Congress has only involved itself in a rail strike once before. The International Association of Machinists launched a three-day strike in 1992, shutting down the nation’s railroads. Congress quickly passed a bill to bar a strikes or lockout and the dispute was resolved.
This is why the railroad row received a skeptical eye from civil libertarians, small-government Republicans and pro-labor lawmakers. However, the consequences of a railroad strike just before the holidays – amid an economy already shredded by inflation – is a recipe for calamity.
Still, the liberal push for medical leave could have tanked the bill to avoid a rail strike.
“This amendment simply says ‘seven paid sick days for workers in the rail industry’ and I hope we can win it,” argued Sen. Bernie Sanders, I-Vt., on the Senate floor.
But paid medical leave for railroad workers couldn’t score 60 yeas to overcome a filibuster. Only 52 senators voted yea.
“If we had 60 votes in the Senate, it could possibly happen. But we don’t have 60 votes in the Senate,” lamented House Speaker Nancy Pelosi, D-Calif.
Some Republicans didn’t want Congress to impose its will on the unions. Instead, they hoped to intervene in another fashion. Sen. Dan Sullivan, R-Alaska, crafted a plan to require a two-month “cooling off” period for the unions and rail companies.
“It will give negotiators more time to get to an agreement. And it will not make Congress the entity of last resort in these kinds of negotiations,” said Sullivan.

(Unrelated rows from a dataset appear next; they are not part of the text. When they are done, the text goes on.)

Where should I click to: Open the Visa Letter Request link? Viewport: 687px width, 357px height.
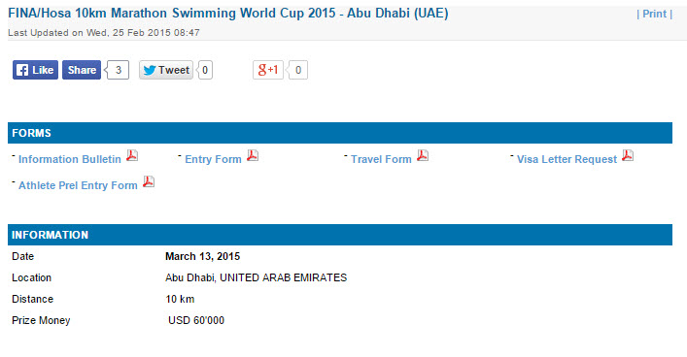click(567, 159)
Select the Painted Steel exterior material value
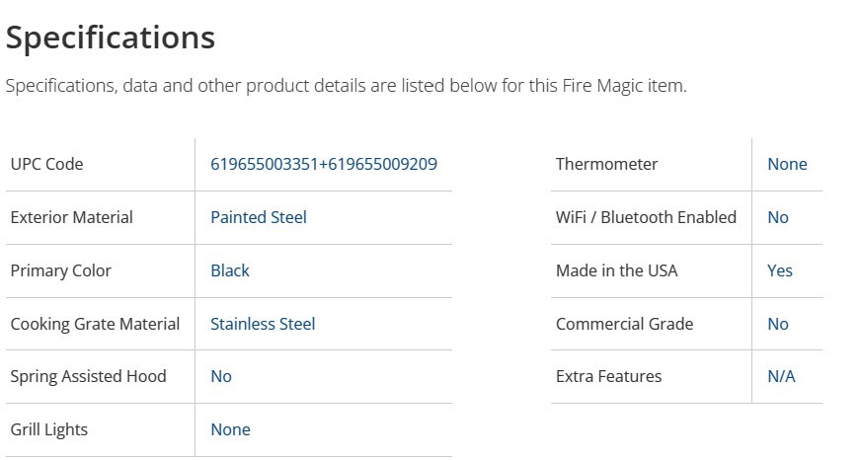This screenshot has height=460, width=861. point(258,217)
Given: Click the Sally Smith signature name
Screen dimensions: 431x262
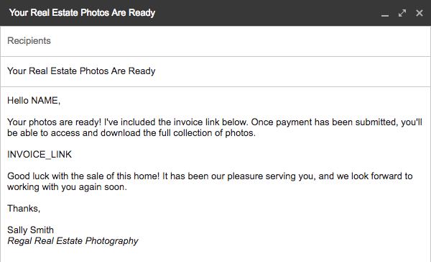Looking at the screenshot, I should click(30, 230).
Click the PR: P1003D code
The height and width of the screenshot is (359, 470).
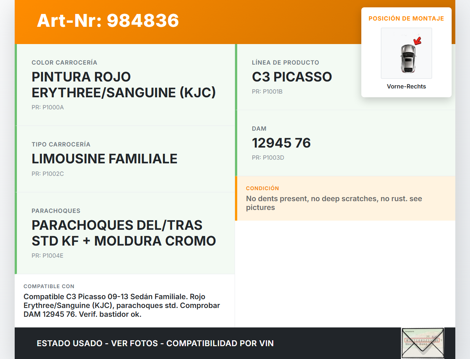(268, 158)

But Sullivan’s plan proved even more unpopular than Sanders’ amendment for seven days of paid sick leave. The Sullivan amendment garnered a scant 26 votes.
Railroad workers did score pay hikes in the deal. But progressives downplayed that win for the unions.
“The workers received a 24 percent increase in their wages. That sounds like a lot of money,” said Sanders. “They have not received a pay increase in the last 3 years. And if you average it out, that pay increase is less than inflation today.”
But the Senate finally approved the bill with 80 – mostly reluctant – yes votes to avert the strike. That measure aligned with the House’s action earlier in the week. President Biden signed the package Friday morning.
December crisis #1 averted.
Now on to the rest of the crises which will torment Congress through the holidays if not into January.
The biggest issue is funding the government.
“Hopefully an agreement will be reached soon,” said House Majority Leader Steny Hoyer, D-Md.
Congress faces a December 16 deadline to avoid a government shutdown. But it’s increasingly likely that negotiators may need to prepare an interim spending bill knows as a “Continuing Resolution” or “CR,” in Washington speak. Such a bill keeps the federal lights on. But it simply re-ups all government spending at the old levels.
Hoyer also said that the annual defense policy bill wasn’t ready yet. He hoped the House Armed Services Committee would have filed the text on Friday. But nothing doing.
There’s hope in some quarters to pass a bill to ban lawmakers from stock trades. Plus, they hope to approve a final fix to DACA, via the DREAM Act.
“It is time to deliver for our DREAMers,” said Rep.-elect Delia Ramirez, D-Ill., at a Capitol Hill press conference.
This is the Christmas Congressional crunch.
It sounds like a wondrous, edible, holiday delight. Perhaps dipped in milk chocolate. A taste of toffee. Perhaps it pairs well with mulled wine or hot cocoa.
But the Christmas Congressional crunch is anything but.
It’s simply the least appetizing dish on Capitol Hill.
And it’s only served this time of the year.